### The task
Edit the records below so that every "column header" becomes "column heading", and leave everything else unchanged.
-- start Supplied records --
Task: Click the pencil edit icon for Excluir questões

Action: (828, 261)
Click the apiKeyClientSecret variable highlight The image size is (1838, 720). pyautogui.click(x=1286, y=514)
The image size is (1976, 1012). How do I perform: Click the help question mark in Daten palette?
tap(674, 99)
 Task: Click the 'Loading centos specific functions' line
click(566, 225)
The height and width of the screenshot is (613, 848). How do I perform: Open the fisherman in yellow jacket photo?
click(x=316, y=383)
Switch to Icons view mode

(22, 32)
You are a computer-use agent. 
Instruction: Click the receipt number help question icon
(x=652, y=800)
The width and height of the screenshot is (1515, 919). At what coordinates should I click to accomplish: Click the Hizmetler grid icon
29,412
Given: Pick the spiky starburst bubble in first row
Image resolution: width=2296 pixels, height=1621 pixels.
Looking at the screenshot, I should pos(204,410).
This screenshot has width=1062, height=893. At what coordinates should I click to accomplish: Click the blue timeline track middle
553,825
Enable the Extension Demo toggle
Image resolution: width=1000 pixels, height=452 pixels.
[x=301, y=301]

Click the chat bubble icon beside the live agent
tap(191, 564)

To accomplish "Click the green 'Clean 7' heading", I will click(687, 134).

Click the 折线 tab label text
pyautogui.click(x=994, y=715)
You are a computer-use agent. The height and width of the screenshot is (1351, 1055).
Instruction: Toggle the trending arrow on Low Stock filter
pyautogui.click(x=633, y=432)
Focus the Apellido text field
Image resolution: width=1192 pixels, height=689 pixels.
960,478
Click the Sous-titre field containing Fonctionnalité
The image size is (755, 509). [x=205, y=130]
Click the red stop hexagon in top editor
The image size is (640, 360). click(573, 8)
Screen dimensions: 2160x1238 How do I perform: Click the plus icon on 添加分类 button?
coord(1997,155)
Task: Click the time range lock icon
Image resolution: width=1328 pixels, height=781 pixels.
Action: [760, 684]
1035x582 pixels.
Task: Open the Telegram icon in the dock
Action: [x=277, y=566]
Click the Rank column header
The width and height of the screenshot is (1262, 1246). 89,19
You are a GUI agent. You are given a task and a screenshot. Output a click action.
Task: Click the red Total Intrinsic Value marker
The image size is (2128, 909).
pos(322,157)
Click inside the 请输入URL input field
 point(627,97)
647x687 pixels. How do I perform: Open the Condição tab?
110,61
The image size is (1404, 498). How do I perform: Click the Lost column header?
-- end Supplied records --
### Correct answer
Task: Click the pencil edit icon for Excluir questões

Action: (828, 261)
Click the apiKeyClientSecret variable highlight The image size is (1838, 720). pyautogui.click(x=1286, y=514)
The image size is (1976, 1012). How do I perform: Click the help question mark in Daten palette?
tap(674, 99)
 Task: Click the 'Loading centos specific functions' line
click(566, 225)
The height and width of the screenshot is (613, 848). How do I perform: Open the fisherman in yellow jacket photo?
click(x=316, y=383)
Switch to Icons view mode

(22, 32)
You are a computer-use agent. 
Instruction: Click the receipt number help question icon
(x=652, y=800)
The width and height of the screenshot is (1515, 919). At what coordinates should I click to accomplish: Click the Hizmetler grid icon
29,412
Given: Pick the spiky starburst bubble in first row
Image resolution: width=2296 pixels, height=1621 pixels.
Looking at the screenshot, I should pos(204,410).
This screenshot has width=1062, height=893. At what coordinates should I click to accomplish: Click the blue timeline track middle
553,825
Enable the Extension Demo toggle
Image resolution: width=1000 pixels, height=452 pixels.
[x=301, y=301]

Click the chat bubble icon beside the live agent
tap(191, 564)

To accomplish "Click the green 'Clean 7' heading", I will click(687, 134).

Click the 折线 tab label text
pyautogui.click(x=994, y=715)
You are a computer-use agent. The height and width of the screenshot is (1351, 1055).
Instruction: Toggle the trending arrow on Low Stock filter
pyautogui.click(x=633, y=432)
Focus the Apellido text field
Image resolution: width=1192 pixels, height=689 pixels.
960,478
Click the Sous-titre field containing Fonctionnalité
The image size is (755, 509). [x=205, y=130]
Click the red stop hexagon in top editor
The image size is (640, 360). click(573, 8)
Screen dimensions: 2160x1238 How do I perform: Click the plus icon on 添加分类 button?
coord(1997,155)
Task: Click the time range lock icon
Image resolution: width=1328 pixels, height=781 pixels.
Action: [760, 684]
1035x582 pixels.
Task: Open the Telegram icon in the dock
Action: [x=277, y=566]
Click the Rank column heading
The width and height of the screenshot is (1262, 1246). 89,19
You are a GUI agent. You are given a task and a screenshot. Output a click action.
Task: Click the red Total Intrinsic Value marker
The image size is (2128, 909).
pos(322,157)
Click inside the 请输入URL input field
 point(627,97)
647x687 pixels. How do I perform: Open the Condição tab?
110,61
The image size is (1404, 498). How do I perform: Click the Lost column heading?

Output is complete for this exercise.